If we plot terminal p.d. (V) against current (I) for a source with internal resistance, we get a straight line with:

• y-intercept = ε (the EMF, when I = 0)
• Gradient = −r (the negative of the internal resistance)
• x-intercept = ε/r (the short-circuit current, when V = 0)

This comes directly from the equation: V = ε − Ir, which has the form y = c + mx where m = −r.

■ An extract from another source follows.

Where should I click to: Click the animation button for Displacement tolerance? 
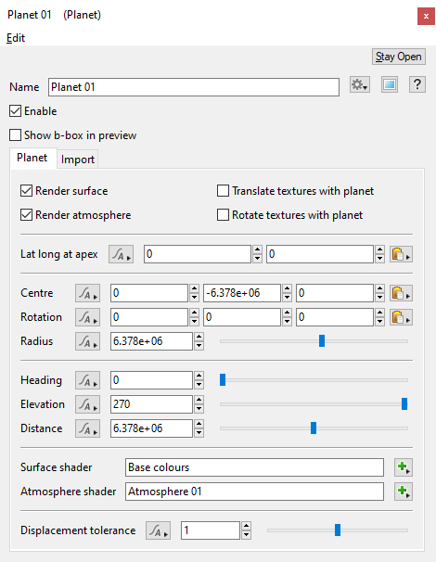(158, 530)
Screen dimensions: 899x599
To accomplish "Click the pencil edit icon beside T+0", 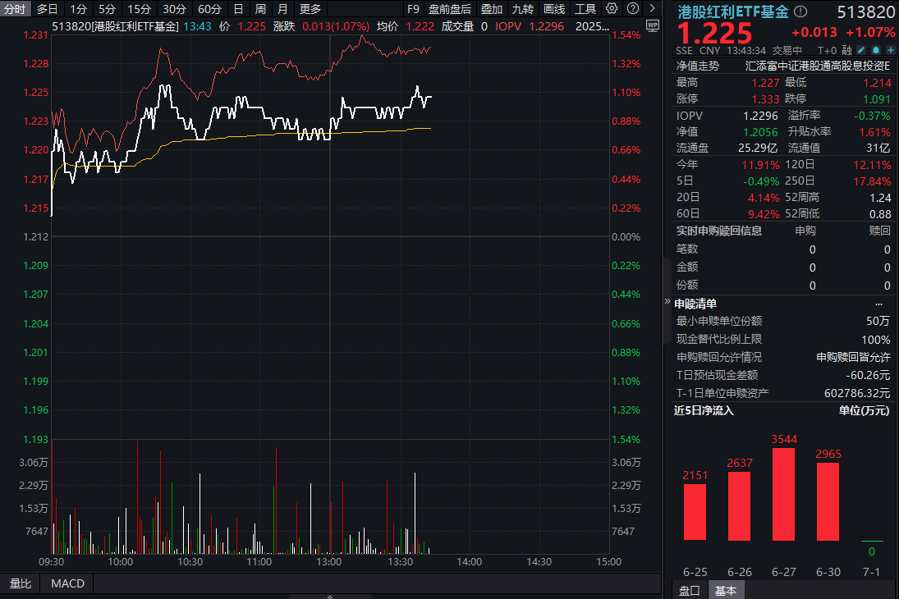I will (x=860, y=50).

Determining ε and r from a V-I Graph

1. Read the y-intercept → this is the EMF (ε)
2. Calculate the gradient of the line → gradient = −r, so r = −gradient

Worked Example 4 — V-I Graph Analysis

A student's V-I graph for a cell shows a straight line from (0, 1.52) to (1.2, 0.92). Determine the EMF and internal resistance.

Solution:

EMF = y-intercept = 1.52 V

Gradient = (0.92 − 1.52) / (1.2 − 0) = −0.60 / 1.2 = −0.50

r = −gradient = 0.50 Ω

Exam Tip: In the practical, you obtain ε and r from the V-I graph. Make sure you plot V on the y-axis and I on the x-axis. The y-intercept gives ε (do NOT assume the first data point is at I = 0). Draw a line of best fit and use points on the line (not data points) to calculate the gradient.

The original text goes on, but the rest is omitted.